NOT EVEN THE VATICAN CAN DELIVER HOPE FOR VENEZUELA Politics
Jesus Torrealba

Jesus Torrealba

Venezuela’s embattled president Nicolas Maduro has found himself between a rock and a hard place with an abundance of political enemies, both at home and abroad. His approval ratings among the citizens of his oil-rich republic has dipped below 20 percent. In desperation, Maduro has even petitioned The Vatican and Pope Francis to intervene. Yet, this burly bully still insists on playing by his own rules.

Now, Maduro appears to be losing the support of MERCOSUR, the South American trading monopoly the late Hugo Chavez helped create. Back in September, the group gave Maduro a three month deadline to restore basic human rights and freedom of the press. When that didn’t happen, Venezuela was blackballed and forced to renegotiate its membership. It seems that after the impeachment of Brazilian president Dilma Rousseff and the rise of Mauricio Macri in Argentina, the continent’s political stance has shifted. As a result, even former Chavez cronies like Ecuador’s Rafael Correa has distanced himself from the iron-fist policies of Maduro, simply because its bad for business.

To be fair, Venezuela’s troubles aren’t entirely Maduro’s fault, even though he isn’t the sharpest tool in the shed. The beloved Chavez was the unofficial king of South America because he pumped up economies in neighboring nations, as well as far away rogue states, with massive petroleum profits. But Hugo was no economist and didn’t have a Plan B when oil prices plummeted. Maduro, an ex-union boss, inherited the mess and lacked the Chavez charisma and intelligence to solve an enormous problem.

During this holiday season, Maduro has tried to be a good guy and play Santa Claus, seizing almost four million toys from Distribuidora Kreisel warehouses around Caracas, with a promise to deliver them to kids in the city’s poorest barrios. The heist was a classic maneuver taken from the Chavez playbook. The only problem is that the main concern of the poor and dwindling middle class is to put food on the table. Unfortunately, triple-digit inflation has rendered the bolivar nearly worthless, and Maduro’s government-run super markets suffer from long lines with empty shelves.

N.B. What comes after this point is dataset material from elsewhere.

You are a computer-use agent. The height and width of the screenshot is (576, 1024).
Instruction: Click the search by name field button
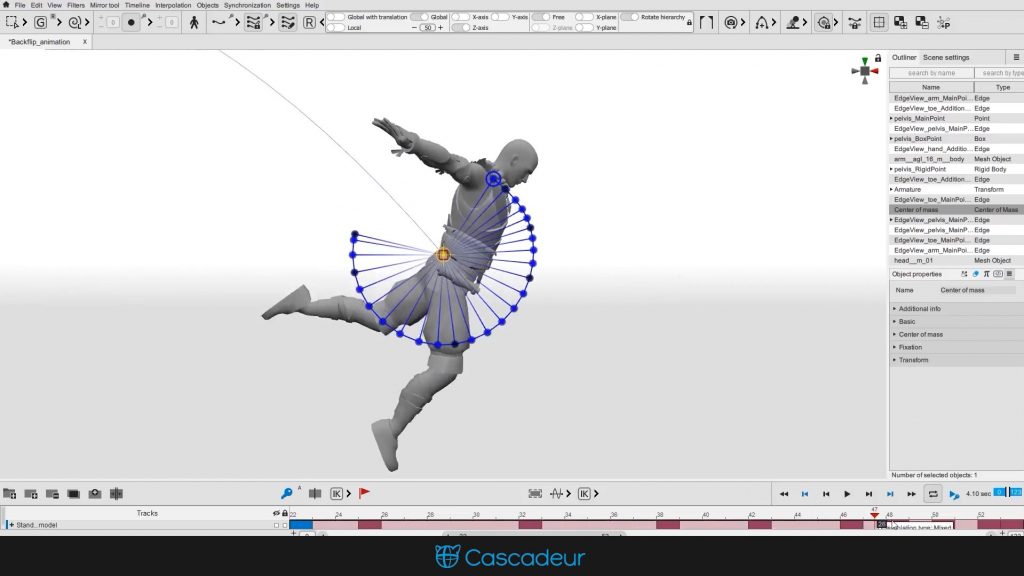[930, 72]
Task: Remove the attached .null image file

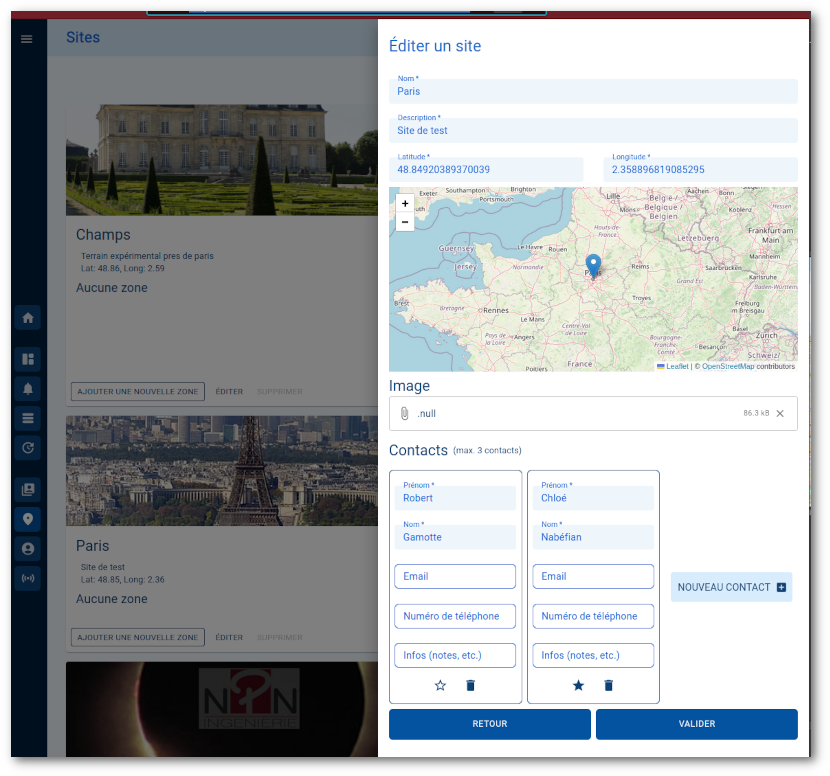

Yes, the ruling regime is reeling, which is why Maduro welcomed the idea of peace talks sponsored by The Vatican as a way of buying time. Currently on trial in the opposition-controlled Senate, Maduro insisted that the first order of business be to defuse all recall efforts. Jesus Torrealba of the MUD coalition agreed in good faith, but countered that all political prisoners headed by Leopoldo Lopez and Antonio Ledezma should be released. Maduro stalled only to later balk at the demand, causing Torrealba to suspend further meetings. Now the crisis is back to square one and all bets are off.

As a former baseball scout and longtime regional journalist, I have many friends in Venezuela and the desperate situation there makes me sick to my stomach. Nicolas Maduro, the vast majority of your people don’t want you to be president anymore. Take your millions of U.S. dollars and move to Spain before the “Fatherland” erupts into civil war. It’s the right thing to do so folks can begin to take back their lives under new leadership.